TASK TO COMPLETE: Convert the stretch of rows that begins with the line containing "At what coordinates should I click to accomplish: Click the New" and ends with the line containing "pyautogui.click(x=569, y=286)" into a numbered list, skipping any blank lines. Include only those rows.

DATA RECORDS:

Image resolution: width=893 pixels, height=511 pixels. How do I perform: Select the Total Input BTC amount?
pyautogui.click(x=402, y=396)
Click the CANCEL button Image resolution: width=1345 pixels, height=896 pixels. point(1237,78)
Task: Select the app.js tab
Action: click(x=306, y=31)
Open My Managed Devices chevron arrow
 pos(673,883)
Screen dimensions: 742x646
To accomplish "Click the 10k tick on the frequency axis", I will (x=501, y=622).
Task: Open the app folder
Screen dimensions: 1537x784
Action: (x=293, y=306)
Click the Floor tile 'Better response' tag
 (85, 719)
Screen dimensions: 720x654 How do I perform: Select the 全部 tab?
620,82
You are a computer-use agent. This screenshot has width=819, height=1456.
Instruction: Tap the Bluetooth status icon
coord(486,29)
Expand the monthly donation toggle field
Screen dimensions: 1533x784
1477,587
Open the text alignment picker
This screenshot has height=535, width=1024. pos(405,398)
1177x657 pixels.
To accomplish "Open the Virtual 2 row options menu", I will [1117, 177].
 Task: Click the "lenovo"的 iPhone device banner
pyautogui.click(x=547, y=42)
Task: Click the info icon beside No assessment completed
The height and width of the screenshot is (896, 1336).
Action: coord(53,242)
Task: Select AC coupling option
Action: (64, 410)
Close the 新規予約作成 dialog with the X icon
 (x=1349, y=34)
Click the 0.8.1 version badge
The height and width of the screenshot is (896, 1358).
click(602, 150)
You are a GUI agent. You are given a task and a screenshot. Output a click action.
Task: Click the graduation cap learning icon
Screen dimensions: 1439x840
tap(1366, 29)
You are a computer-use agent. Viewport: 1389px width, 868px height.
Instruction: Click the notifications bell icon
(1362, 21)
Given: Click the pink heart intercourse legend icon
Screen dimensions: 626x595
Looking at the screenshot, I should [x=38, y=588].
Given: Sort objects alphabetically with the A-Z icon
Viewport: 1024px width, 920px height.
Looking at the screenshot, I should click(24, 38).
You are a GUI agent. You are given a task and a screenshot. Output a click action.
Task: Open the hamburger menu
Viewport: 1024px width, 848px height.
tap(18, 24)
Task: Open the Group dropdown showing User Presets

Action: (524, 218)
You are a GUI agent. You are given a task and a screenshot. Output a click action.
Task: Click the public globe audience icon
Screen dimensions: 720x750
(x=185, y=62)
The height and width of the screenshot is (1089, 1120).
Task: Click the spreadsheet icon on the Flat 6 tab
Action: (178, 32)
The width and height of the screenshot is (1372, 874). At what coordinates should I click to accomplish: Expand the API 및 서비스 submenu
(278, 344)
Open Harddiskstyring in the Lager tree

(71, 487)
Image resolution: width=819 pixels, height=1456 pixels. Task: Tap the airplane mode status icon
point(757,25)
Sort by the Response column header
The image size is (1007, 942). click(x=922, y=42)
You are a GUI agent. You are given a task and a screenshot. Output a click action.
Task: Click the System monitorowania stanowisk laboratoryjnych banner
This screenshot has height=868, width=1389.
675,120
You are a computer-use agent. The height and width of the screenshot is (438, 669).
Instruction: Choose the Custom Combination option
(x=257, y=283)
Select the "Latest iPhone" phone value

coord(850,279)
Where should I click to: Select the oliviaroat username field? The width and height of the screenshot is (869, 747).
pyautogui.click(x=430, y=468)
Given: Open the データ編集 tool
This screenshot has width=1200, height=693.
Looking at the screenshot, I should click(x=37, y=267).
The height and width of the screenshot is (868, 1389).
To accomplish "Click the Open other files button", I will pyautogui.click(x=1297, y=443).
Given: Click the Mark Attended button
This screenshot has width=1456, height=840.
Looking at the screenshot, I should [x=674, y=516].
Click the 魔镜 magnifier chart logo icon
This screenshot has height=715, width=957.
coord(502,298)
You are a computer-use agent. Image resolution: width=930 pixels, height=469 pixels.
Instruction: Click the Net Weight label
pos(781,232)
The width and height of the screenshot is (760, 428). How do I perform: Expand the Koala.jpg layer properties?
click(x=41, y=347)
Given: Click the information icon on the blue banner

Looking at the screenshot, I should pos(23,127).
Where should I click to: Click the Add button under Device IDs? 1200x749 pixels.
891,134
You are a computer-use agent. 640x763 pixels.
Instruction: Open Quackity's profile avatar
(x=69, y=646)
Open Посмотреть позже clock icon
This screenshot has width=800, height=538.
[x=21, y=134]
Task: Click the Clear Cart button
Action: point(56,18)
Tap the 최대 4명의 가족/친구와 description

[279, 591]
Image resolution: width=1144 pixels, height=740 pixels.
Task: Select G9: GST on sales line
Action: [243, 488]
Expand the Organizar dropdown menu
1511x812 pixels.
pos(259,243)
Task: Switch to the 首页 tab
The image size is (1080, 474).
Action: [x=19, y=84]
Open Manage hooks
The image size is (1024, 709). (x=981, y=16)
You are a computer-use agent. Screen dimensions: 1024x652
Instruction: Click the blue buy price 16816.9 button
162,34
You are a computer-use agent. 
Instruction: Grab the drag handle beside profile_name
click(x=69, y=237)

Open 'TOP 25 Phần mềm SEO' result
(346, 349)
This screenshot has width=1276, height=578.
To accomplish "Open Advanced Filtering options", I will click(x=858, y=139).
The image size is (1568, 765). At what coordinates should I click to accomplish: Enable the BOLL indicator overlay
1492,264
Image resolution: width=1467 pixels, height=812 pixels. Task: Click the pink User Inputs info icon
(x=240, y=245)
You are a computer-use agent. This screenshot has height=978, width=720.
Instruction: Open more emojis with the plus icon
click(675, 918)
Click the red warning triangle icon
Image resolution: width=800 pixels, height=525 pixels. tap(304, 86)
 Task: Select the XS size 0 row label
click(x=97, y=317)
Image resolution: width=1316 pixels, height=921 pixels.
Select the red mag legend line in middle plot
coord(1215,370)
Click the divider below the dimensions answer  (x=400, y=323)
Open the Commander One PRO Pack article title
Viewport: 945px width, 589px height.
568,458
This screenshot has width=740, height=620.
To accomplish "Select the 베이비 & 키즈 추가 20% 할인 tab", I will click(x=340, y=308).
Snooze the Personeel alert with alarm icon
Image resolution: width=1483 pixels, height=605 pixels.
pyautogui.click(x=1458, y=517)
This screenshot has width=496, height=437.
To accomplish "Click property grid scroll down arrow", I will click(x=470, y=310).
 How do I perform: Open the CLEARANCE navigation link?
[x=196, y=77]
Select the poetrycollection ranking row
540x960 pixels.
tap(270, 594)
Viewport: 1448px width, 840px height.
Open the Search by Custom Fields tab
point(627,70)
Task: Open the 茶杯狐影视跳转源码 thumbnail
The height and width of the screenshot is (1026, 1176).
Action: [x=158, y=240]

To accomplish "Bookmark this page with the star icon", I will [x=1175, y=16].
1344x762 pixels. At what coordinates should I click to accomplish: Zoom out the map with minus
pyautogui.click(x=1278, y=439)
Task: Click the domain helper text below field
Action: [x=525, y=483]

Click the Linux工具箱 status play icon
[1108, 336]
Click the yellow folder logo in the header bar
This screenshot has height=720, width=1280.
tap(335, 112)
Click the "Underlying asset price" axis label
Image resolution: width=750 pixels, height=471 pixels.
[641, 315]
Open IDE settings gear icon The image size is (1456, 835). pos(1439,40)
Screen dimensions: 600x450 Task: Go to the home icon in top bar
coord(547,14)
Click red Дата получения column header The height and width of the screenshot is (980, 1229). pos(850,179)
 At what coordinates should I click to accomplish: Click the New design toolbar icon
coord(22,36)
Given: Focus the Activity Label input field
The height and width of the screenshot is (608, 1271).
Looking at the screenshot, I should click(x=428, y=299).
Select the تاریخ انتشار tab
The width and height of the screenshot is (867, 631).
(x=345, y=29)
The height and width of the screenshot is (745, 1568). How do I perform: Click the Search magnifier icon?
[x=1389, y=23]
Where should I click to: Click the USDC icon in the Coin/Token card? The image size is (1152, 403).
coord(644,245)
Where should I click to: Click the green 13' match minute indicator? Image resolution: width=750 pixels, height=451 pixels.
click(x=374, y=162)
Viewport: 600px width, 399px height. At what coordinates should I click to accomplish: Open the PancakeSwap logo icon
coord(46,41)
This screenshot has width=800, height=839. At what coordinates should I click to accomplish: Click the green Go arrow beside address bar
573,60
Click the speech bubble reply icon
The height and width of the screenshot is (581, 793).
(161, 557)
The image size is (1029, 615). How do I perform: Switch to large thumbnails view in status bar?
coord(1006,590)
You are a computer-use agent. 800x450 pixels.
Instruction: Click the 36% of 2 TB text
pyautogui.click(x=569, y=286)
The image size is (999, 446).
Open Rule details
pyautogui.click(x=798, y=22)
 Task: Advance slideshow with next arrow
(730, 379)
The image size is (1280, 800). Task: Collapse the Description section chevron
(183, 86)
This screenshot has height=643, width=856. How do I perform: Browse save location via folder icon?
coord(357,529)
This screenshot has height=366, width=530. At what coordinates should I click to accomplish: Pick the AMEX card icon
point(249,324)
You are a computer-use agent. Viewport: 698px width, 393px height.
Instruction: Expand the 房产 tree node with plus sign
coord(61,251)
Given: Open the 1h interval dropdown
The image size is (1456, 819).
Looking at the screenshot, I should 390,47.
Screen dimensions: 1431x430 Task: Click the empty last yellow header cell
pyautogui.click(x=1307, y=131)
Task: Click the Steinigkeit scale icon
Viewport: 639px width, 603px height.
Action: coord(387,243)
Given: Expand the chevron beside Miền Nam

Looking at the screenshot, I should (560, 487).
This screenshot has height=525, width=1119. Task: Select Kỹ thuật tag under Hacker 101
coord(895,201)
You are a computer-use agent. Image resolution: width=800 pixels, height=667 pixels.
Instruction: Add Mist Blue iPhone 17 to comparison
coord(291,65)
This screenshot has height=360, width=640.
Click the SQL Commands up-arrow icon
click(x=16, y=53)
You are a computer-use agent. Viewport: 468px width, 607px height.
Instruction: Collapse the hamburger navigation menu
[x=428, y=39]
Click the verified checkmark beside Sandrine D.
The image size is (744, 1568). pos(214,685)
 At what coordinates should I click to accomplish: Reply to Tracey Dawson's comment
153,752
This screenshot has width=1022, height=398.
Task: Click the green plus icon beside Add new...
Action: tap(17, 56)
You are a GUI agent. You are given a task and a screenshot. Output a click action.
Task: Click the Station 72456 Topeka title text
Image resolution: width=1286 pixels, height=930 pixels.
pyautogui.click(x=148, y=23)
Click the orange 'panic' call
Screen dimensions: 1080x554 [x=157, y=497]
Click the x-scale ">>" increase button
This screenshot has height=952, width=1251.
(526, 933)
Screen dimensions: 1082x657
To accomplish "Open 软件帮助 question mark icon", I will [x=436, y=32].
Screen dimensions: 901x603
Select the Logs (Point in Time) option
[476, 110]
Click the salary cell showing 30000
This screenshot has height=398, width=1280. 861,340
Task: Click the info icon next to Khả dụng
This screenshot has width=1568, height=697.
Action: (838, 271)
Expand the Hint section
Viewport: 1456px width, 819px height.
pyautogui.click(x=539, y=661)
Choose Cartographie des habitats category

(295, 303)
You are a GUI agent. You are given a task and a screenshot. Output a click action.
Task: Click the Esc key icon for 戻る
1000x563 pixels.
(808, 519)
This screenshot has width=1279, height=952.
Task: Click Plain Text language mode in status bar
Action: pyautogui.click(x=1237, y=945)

FULL ANSWER:
1.  At what coordinates should I click to accomplish: Click the New design toolbar icon
2. coord(22,36)
3. Given: Focus the Activity Label input field
4. The height and width of the screenshot is (608, 1271).
5. Looking at the screenshot, I should click(x=428, y=299).
6. Select the تاریخ انتشار tab
7. The width and height of the screenshot is (867, 631).
8. (x=345, y=29)
9. The height and width of the screenshot is (745, 1568). How do I perform: Click the Search magnifier icon?
10. [x=1389, y=23]
11. Where should I click to: Click the USDC icon in the Coin/Token card? The image size is (1152, 403).
12. coord(644,245)
13. Where should I click to: Click the green 13' match minute indicator? Image resolution: width=750 pixels, height=451 pixels.
14. click(x=374, y=162)
15. Viewport: 600px width, 399px height. At what coordinates should I click to accomplish: Open the PancakeSwap logo icon
16. coord(46,41)
17. This screenshot has width=800, height=839. At what coordinates should I click to accomplish: Click the green Go arrow beside address bar
18. 573,60
19. Click the speech bubble reply icon
20. The height and width of the screenshot is (581, 793).
21. (161, 557)
22. The image size is (1029, 615). How do I perform: Switch to large thumbnails view in status bar?
23. coord(1006,590)
24. You are a computer-use agent. 800x450 pixels.
25. Instruction: Click the 36% of 2 TB text
26. pyautogui.click(x=569, y=286)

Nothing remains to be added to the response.